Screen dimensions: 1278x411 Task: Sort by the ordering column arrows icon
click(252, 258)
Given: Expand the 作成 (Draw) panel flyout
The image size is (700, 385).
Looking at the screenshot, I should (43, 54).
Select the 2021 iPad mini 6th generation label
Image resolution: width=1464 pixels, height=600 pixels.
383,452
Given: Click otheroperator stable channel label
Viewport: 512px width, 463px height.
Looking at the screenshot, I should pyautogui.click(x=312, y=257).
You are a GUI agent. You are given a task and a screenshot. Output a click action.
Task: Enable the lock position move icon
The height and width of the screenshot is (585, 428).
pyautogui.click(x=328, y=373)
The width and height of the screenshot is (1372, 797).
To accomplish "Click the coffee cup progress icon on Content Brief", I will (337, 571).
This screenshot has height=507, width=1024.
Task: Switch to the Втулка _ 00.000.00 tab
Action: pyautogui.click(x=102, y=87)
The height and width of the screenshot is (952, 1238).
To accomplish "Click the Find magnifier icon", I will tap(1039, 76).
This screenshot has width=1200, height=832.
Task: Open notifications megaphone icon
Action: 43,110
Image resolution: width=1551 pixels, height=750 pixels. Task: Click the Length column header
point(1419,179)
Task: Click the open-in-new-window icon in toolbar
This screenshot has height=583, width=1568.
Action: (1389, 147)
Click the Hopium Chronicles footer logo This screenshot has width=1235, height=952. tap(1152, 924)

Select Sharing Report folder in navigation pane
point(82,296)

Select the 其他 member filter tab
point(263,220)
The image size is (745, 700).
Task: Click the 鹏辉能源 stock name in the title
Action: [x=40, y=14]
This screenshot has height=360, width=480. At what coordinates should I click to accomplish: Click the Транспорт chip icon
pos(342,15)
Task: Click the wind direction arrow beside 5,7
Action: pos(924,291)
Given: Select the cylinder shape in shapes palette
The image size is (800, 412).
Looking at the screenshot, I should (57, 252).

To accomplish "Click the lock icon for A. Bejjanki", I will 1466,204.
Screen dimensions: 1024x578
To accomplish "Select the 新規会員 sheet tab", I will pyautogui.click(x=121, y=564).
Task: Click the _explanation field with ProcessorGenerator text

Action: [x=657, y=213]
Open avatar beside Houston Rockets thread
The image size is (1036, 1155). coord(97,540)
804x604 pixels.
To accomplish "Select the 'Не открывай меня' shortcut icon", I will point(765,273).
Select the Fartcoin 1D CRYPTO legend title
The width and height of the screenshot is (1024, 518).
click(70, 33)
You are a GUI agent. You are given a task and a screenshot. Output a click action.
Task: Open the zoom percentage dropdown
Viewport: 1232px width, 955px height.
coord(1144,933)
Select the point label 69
——————
# [Your assignment]
From the listing above, the lines starting with the one that has "Select Sharing Report" and running through the one that has "804x604 pixels." should be copied exactly, ends included.

# [Solution below]
Select Sharing Report folder in navigation pane
point(82,296)

Select the 其他 member filter tab
point(263,220)
The image size is (745, 700).
Task: Click the 鹏辉能源 stock name in the title
Action: [x=40, y=14]
This screenshot has height=360, width=480. At what coordinates should I click to accomplish: Click the Транспорт chip icon
pos(342,15)
Task: Click the wind direction arrow beside 5,7
Action: pos(924,291)
Given: Select the cylinder shape in shapes palette
The image size is (800, 412).
Looking at the screenshot, I should (57, 252).

To accomplish "Click the lock icon for A. Bejjanki", I will 1466,204.
Screen dimensions: 1024x578
To accomplish "Select the 新規会員 sheet tab", I will pyautogui.click(x=121, y=564).
Task: Click the _explanation field with ProcessorGenerator text

Action: [x=657, y=213]
Open avatar beside Houston Rockets thread
The image size is (1036, 1155). coord(97,540)
804x604 pixels.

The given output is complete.